With regards to other secondary outcomes, despite the presence of dermatomal sensory block, morphine consumption in all groups was higher than that reported in previous landmark-based TAP studies [3,4,13], particularly in group A (65.9 ± 63 mg). Carney et al. [13] found 48 h morphine consumption to be 27 ± 20 mg following TAP block. It is possible that this difference is due to differences in block technique. A recent systematic review revealed a trend towards prolonged analgesia following TAP block more posteriorly in the triangle of Petit [14]. A block in the triangle of Petit may block branches of T6–L1 nerves before they anastomose.

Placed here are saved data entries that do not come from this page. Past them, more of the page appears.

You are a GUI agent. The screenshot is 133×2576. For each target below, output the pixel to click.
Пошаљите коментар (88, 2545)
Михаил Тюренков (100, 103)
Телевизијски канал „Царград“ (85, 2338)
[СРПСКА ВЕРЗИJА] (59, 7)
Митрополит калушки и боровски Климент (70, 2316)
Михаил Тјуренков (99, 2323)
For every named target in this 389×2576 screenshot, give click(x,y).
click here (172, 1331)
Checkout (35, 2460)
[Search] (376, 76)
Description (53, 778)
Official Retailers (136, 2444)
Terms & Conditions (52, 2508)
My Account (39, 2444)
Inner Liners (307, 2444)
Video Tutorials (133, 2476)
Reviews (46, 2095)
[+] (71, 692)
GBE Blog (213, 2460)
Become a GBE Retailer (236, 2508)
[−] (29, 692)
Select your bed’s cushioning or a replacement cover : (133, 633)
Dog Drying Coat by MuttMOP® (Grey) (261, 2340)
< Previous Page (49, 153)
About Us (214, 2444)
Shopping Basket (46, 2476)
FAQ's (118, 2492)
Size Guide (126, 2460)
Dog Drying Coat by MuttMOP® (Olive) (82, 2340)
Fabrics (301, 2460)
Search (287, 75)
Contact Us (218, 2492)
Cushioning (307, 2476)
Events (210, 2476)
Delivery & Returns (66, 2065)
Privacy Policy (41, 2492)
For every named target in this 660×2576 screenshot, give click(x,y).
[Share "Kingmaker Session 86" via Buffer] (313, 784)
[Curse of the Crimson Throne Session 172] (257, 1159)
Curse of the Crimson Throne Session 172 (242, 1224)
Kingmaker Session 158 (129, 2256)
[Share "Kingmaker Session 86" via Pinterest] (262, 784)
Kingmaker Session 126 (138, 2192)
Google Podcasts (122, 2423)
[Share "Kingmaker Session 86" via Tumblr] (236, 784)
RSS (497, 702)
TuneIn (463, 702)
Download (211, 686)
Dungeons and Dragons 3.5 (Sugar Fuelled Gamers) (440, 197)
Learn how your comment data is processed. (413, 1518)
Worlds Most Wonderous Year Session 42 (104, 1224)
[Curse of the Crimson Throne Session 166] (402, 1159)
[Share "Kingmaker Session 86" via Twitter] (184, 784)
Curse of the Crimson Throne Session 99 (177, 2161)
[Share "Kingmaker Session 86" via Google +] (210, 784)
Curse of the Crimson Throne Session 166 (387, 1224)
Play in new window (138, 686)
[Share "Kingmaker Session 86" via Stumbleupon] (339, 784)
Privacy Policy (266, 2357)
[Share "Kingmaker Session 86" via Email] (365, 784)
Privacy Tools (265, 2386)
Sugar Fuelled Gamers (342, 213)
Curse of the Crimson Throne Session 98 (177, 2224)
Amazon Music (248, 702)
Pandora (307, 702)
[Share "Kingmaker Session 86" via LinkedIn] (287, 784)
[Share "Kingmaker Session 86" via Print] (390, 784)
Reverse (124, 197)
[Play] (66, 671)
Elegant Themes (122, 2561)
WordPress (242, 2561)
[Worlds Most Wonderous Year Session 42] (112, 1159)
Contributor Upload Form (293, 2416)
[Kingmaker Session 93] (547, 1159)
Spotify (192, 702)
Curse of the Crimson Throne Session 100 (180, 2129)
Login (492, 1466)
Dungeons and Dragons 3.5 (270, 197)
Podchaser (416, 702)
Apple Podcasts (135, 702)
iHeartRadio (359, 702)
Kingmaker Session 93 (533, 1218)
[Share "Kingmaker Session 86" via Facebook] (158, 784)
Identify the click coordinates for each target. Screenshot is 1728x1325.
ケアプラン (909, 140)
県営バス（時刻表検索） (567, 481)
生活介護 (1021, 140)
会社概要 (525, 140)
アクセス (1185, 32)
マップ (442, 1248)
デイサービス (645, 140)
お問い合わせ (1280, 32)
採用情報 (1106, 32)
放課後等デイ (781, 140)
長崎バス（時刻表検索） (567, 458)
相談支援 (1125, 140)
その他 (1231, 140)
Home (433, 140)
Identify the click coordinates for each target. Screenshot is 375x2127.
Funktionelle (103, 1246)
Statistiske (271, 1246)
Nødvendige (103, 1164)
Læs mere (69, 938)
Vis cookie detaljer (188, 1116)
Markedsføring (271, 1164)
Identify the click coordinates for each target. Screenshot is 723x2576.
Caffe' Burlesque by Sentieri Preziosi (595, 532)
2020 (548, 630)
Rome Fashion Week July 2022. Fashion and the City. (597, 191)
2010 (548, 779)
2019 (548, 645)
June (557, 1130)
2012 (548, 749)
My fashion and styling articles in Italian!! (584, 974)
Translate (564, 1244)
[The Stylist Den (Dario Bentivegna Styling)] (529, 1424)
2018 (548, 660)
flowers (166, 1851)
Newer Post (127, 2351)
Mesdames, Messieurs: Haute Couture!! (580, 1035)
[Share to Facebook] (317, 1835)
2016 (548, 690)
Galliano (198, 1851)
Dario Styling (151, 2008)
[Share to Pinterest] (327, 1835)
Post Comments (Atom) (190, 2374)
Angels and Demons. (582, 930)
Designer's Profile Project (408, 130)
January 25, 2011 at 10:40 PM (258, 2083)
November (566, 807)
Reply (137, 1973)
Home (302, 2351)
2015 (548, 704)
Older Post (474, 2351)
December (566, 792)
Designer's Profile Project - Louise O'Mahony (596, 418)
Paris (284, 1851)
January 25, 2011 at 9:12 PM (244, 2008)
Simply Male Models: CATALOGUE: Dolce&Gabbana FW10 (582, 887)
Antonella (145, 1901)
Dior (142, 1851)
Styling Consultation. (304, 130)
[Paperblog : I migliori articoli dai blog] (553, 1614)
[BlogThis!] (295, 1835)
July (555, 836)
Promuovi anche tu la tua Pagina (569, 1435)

Unfortunately, the above landmark-based studies which had reduced opioid consumption did not perform sensory block assessments, and it is therefore unknown if reduced opioid consumption was the product of clinically better blockade. TAP blocks address somatic pain, leaving the visceral component of pain intact. Griffiths et al. failed to show an analgesic benefit or opioid-sparing effect with TAP blocks for gynecological cancer surgery, possibly due to more extensive intraoperative visceral manipulation [15]. In our study, despite having somatic blockade, visceral pain likely contributed to significant morphine requirements. Assessing the nature of the patient’s pain would help to answer this question.

Conclusions

In conclusion, this pilot study demonstrates that the study design is suitable and safe to be carried to a full-scale RCT but would likely require a multicentre approach. The preliminary clinical results showed that increasing the volume, while maintaining a constant dose of local anesthetic, does not appear to significantly extend the height of dermatomal blockade following single-shot midaxillary TAP block. The commonly utilized volume of 20 ml of more concentrated local anesthetic (in this case 0.5% ropivacaine) per side does appear to produce a consistent and long lasting low thoracic/high lumbar blockade. However, this finding needs to be confirmed in larger studies. Researchers interested in joining a future multicentre trial should contact the authors.